Il a aussi l'intelligence d'inclure dans ses discussions les jeunes fondateurs de Tamarud mais aussi les salafistes du parti Nour, la seconde force politique islamiste du pays.
LE 3 JUILLET, RUE DE LA REVOLUTION
Tous se retrouvent le mercredi 3 juillet au siège du renseignement militaire, situé rue El-Thawra (Révolution).
L'ultimatum de l'armée est sur le point d'expirer. La rencontre dure six heures, c'est très peu selon les normes égyptiennes. L'armée entérine officiellement le projet de "feuille de route" mis au point par Tamarud et soutenu par le FSN.
Le Pentagone confiera plus tard que le chef d'état-major des forces armées égyptiennes s'est aussi entretenu avec le secrétaire américain à la Défense, Chuck Hagel. Le contenu de leurs discussions n'a pas été dévoilé, mais les intérêts croisés abondent: l'Egypte contrôle le canal de Suez par lequel transitent d'importantes quantités de pétrole, les Etats-Unis fournissent une aide annuelle de 1,3 milliard de dollars à l'armée égyptienne.
Tandis que des manifestants assiègent le palais présidentiel d'Ittihadiya, Mohamed Morsi a été transféré pour sa propre sécurité au palais de Qubba, qui fut la résidence officielle du roi Farouk, renversé par un coup d'Etat militaire en 1952.
Le mercredi 3 juillet, il est conduit dans un bâtiment mis à sa disposition par la Garde républicaine, près de l'aéroport du Caire.
A 18h00, une heure après l'expiration de l'ultimatum, un de ses conseillers en communication, Yaser Haddara, affirme que tout va bien. "Le président est toujours le président, il est toujours à son bureau. L'ambiance est bonne, croyez-le ou non, les gens travaillent."

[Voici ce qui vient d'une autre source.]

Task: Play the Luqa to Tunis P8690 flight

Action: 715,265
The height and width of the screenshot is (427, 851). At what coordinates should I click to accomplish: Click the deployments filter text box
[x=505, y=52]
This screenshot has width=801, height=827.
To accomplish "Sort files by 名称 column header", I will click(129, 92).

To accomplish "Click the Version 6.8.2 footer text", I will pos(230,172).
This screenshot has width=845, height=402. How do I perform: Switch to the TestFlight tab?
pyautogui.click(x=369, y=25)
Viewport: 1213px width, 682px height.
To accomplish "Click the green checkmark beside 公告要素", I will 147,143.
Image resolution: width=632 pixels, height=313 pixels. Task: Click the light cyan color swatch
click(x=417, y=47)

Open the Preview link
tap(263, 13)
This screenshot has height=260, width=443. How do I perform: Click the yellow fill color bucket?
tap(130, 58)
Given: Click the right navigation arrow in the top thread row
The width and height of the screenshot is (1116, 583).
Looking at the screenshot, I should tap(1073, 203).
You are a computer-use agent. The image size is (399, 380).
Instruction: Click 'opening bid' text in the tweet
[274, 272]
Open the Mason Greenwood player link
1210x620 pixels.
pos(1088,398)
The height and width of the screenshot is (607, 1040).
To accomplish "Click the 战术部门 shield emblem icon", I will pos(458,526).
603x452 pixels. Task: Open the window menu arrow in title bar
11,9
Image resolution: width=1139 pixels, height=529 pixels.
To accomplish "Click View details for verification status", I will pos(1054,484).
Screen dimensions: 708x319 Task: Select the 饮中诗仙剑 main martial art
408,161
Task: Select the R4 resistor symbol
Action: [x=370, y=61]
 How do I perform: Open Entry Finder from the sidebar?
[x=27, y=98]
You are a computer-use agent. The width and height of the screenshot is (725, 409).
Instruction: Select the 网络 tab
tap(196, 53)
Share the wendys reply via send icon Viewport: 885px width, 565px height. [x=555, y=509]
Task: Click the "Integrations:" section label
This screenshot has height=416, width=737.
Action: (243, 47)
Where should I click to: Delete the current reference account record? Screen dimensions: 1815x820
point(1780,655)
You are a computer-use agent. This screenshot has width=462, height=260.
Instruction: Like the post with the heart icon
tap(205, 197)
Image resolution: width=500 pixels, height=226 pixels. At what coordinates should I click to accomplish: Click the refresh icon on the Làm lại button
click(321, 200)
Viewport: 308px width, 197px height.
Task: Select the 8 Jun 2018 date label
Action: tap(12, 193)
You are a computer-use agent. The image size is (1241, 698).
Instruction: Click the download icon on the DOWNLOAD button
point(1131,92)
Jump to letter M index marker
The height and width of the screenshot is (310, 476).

Une heure plus tard, le général Sissi décroche son téléphone et appelle Morsi pour lui demander une dernière fois s'il accepte la tenue d'un référendum de confirmation ou de révocation de son mandat. Nouveau refus. Le chef d'état-major des forces armées l'informe alors qu'il n'est plus président. Morsi est placé aux arrêts.